A few studies have been conducted to really investigate the factors of e-commerce logistics. Most of the available studies concentrated on e-commerce logistics (Bask et al. 2012; Masmoudi et al. 2014; Ramanathan et al. 2014). In fact, Ying et al. (2016) conducted a comprehensive review of the practice of e-commerce logistics in supply chain management by drawing lessons and insights from North America, Europe, and Asia Pacific. Many of these studies focused on examining the B2B business model and may be limited to e-commerce.
Ejdys and Gulc (2020) examined the interrelationships between usefulness of courier services, ease of use of courier services, trust in courier services, service quality, and future intention to use courier services, with the use of electronic questionnaire to conduct interview. The study found a statistical significance between the following constructs: ease of use and trust in service; usefulness and trust in service; trust in service and service quality; and service quality and future intention to use the services.
Miraz et al. (2020) conducted a study on the affecting e-commerce logistics in Malaysia using trust as the mediating role. The study further analyzed the factors that influence blockchain users to utilize blockchain in e-logistic from a cross-sectional approach. The study found that there is a positive significant relationship between e-logistic, blockchain, crypto-currency, and trust.

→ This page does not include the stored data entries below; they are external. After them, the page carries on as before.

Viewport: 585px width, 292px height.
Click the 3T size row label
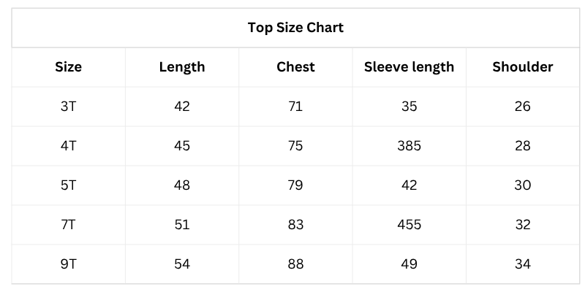tap(68, 107)
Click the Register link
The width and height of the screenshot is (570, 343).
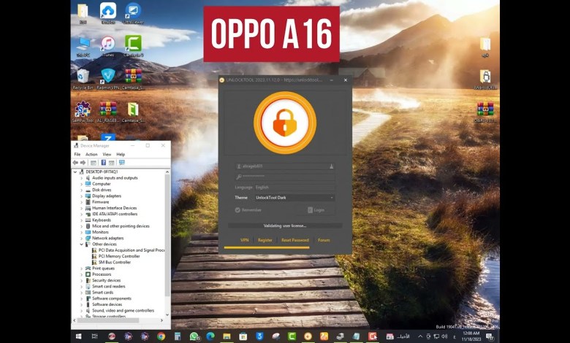265,240
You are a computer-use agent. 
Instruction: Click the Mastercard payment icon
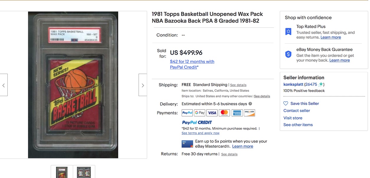(x=224, y=113)
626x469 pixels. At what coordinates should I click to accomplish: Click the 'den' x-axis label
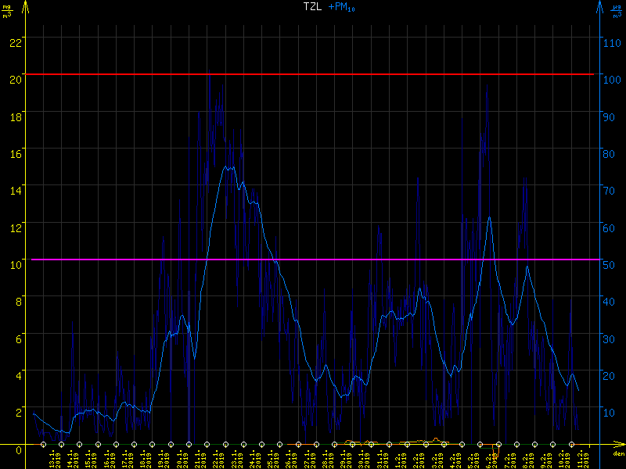coord(617,453)
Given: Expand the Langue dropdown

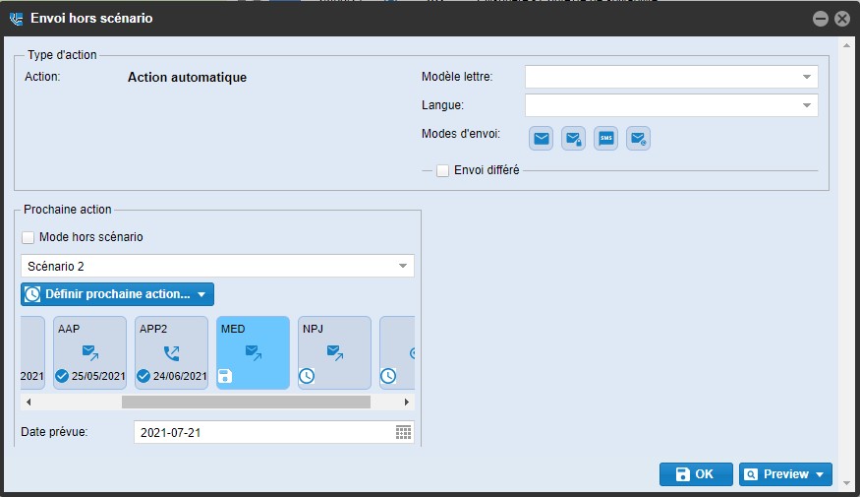Looking at the screenshot, I should (x=671, y=105).
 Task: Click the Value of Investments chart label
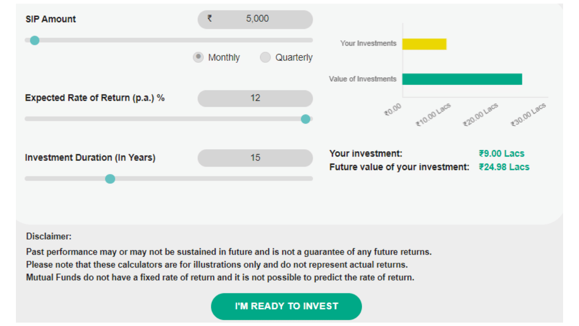362,79
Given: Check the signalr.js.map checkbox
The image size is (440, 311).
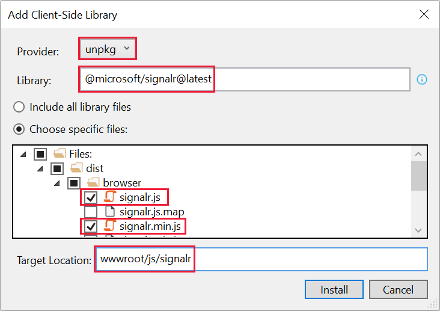Looking at the screenshot, I should point(91,212).
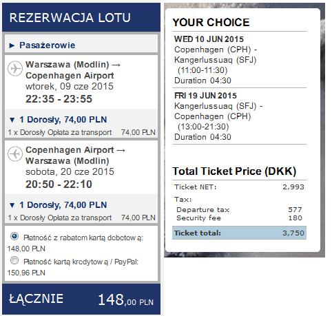
Task: Collapse second 1 Dorosły, 74,00 PLN fare details
Action: pyautogui.click(x=59, y=205)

Russo and Confente (2019) analyzed the significance of e-commerce logistics service quality and identified the key drivers for gaining customer satisfaction and loyalty with the use of Multiple Regression analysis. The study found that the site ease of use and the physical distribution service quality (PDSQ) were statistically significant in predicting the customer satisfaction, whereas other antecedents, such as the physical distribution service price (PDSP) and the product returns management (PRM), were not statistically significant.
Rajendran et al. (2018) conducted a study on the impact of logistics services on the e-shoppers’ satisfaction, thereby determining the main logistics services elements that influences satisfaction of online shopper. Pearson correlation and multiple regression were employed for data analysis. The study found that service recovery, delivery service, and customer service positively influence the satisfaction level of e-commerce shoppers.

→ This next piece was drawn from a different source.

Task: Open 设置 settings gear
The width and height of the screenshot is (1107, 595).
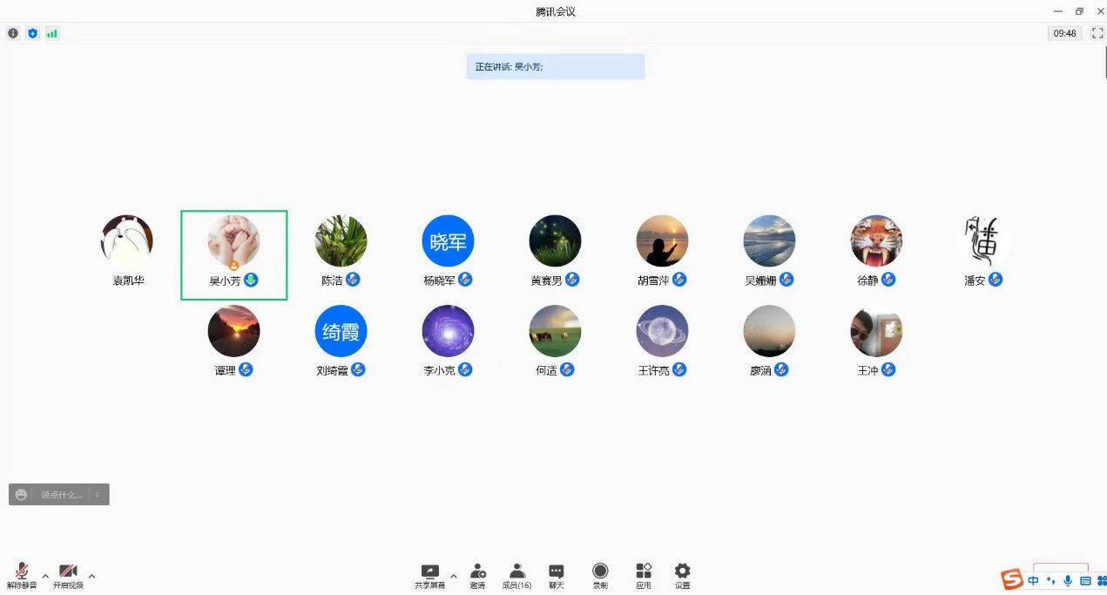Action: pos(682,573)

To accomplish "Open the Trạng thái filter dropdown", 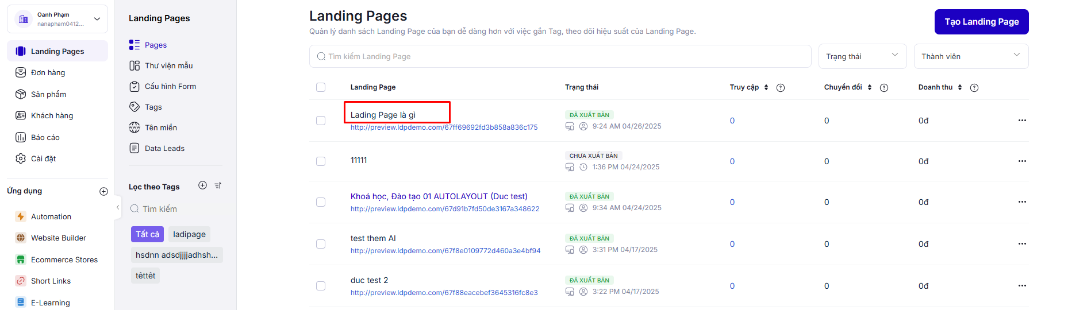I will pos(862,56).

Also, limited researches may have been conducted on the acceptance and patronage of e-commerce logistics in Nigeria. Consequently, this study focuses on examining B2C business model of e-commerce logistics. In order to figure out current factors influencing the acceptance and patronage of e-commerce logistics business in a B2C model, this paper provides an all-inclusive review of e-commerce logistics business and provides insights into the extent at which e-commerce logistics is been accepted and used by Nigerian organization. The findings of this current study will contribute to the technology acceptance literature.
The literature search comprises of both primary and secondary sources that were published. In the review, the electronic databases such as ResearchGate, Academia, Scopus, Web of Science, and Google Scholar were employed for sourcing studies. The major keywords employed were e-commerce, logistics, retailing, and business models.